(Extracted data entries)

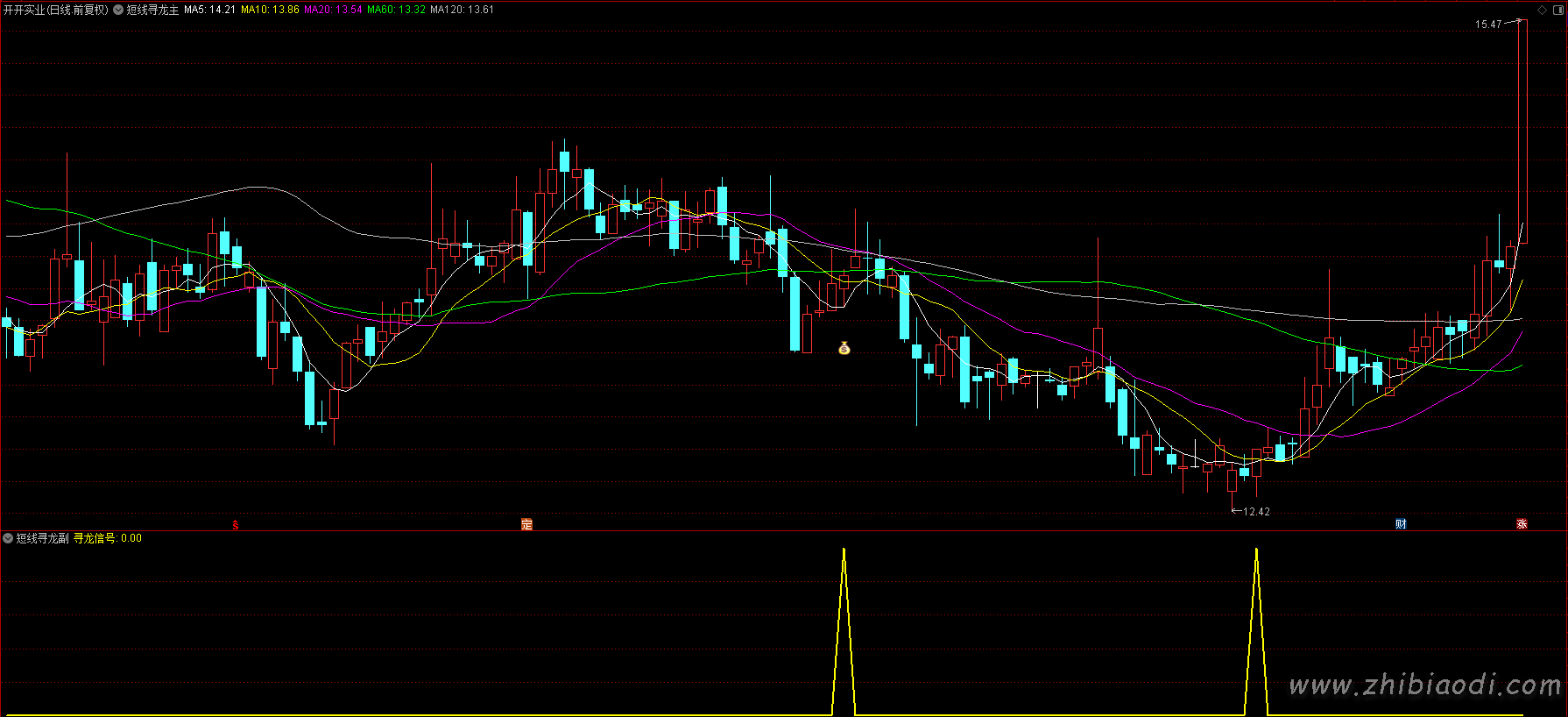Click the MA5 value label

[x=209, y=10]
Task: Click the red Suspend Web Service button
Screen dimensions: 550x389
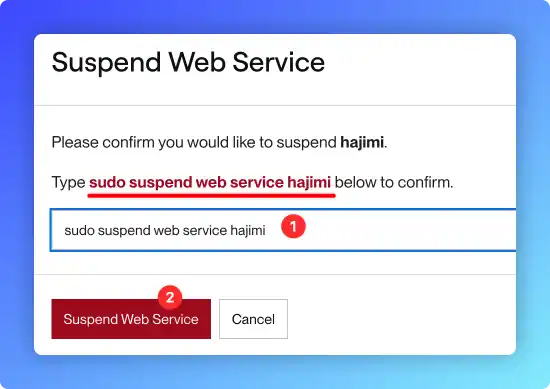Action: click(x=131, y=319)
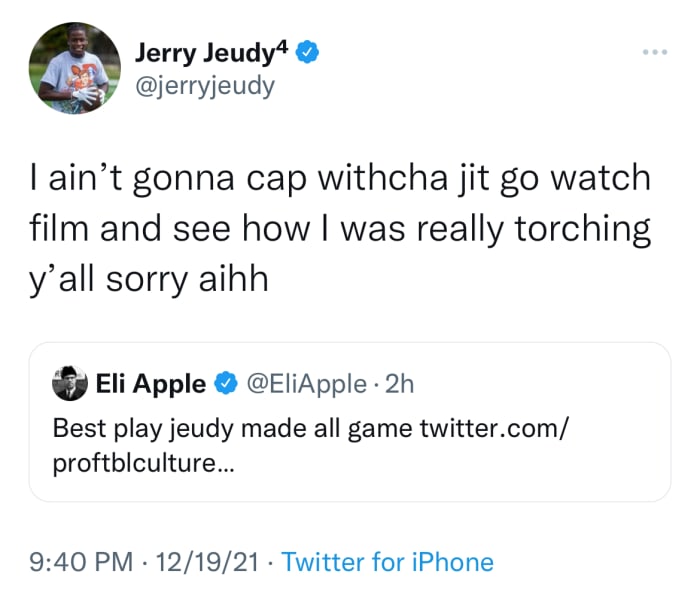This screenshot has height=592, width=700.
Task: Click Jerry Jeudy's blue verified badge
Action: point(307,53)
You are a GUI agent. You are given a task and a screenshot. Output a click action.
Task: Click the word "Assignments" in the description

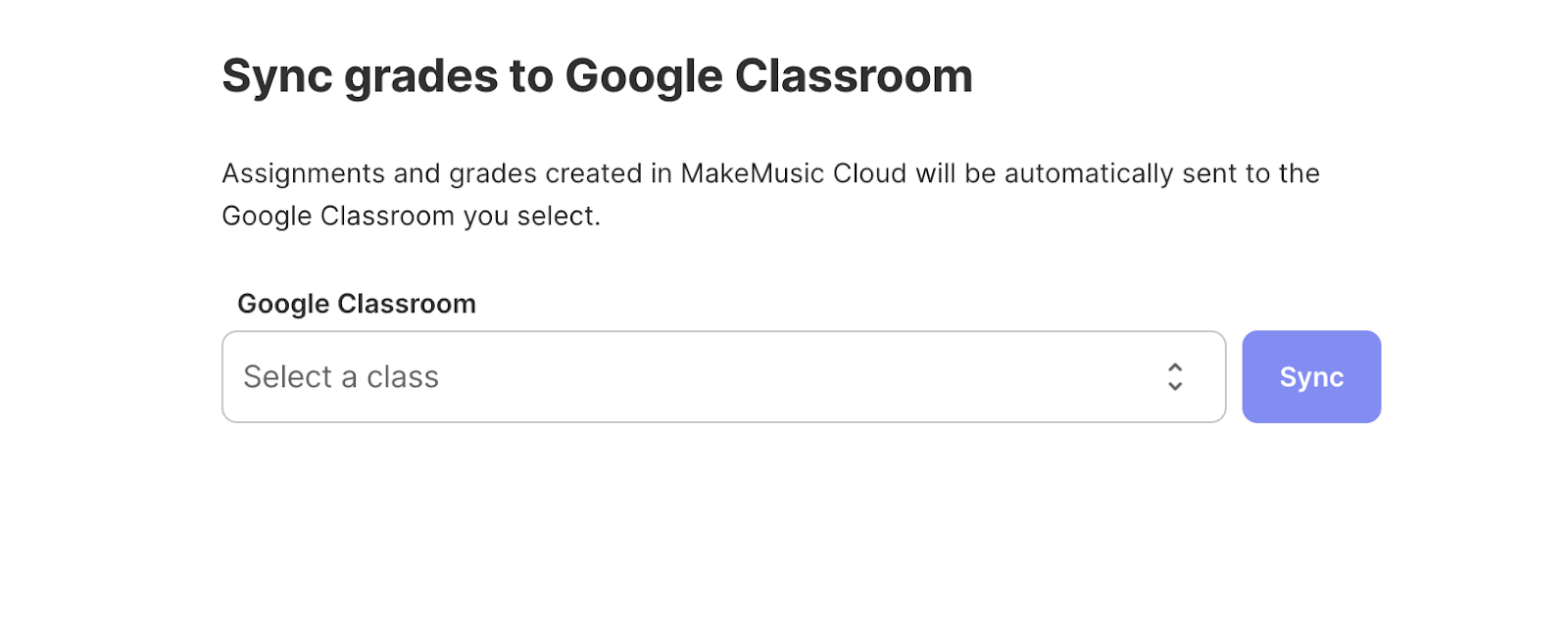[x=303, y=173]
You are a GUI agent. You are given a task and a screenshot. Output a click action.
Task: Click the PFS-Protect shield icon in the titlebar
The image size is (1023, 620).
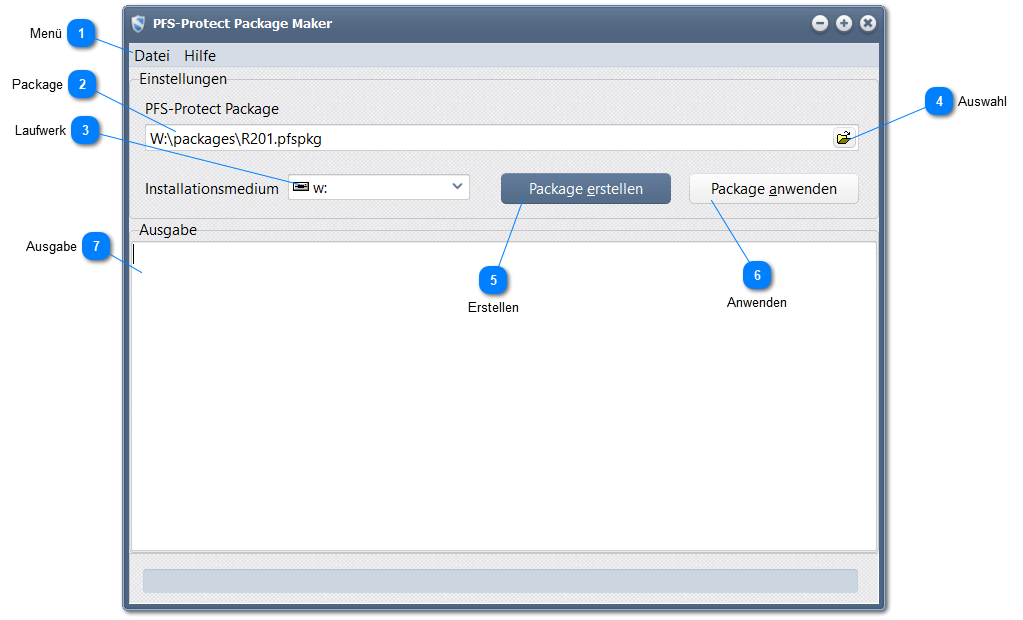point(140,22)

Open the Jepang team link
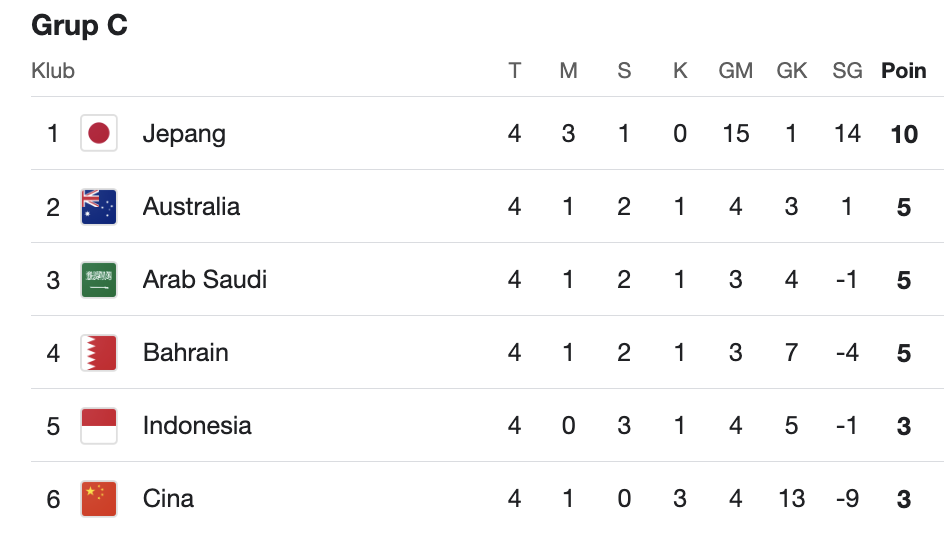(184, 134)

INSTRUCTIONS FOR THE TASK: Begin with the line that has "Task: Click the PFS-Protect" and continue to the last line of the entries, printing each line exactly and nothing else; include both ends and skip the pictures.

EXERCISE RESULT:
Task: Click the PFS-Protect shield icon in the titlebar
The image size is (1023, 620).
point(140,22)

Open the Jepang team link
(184, 134)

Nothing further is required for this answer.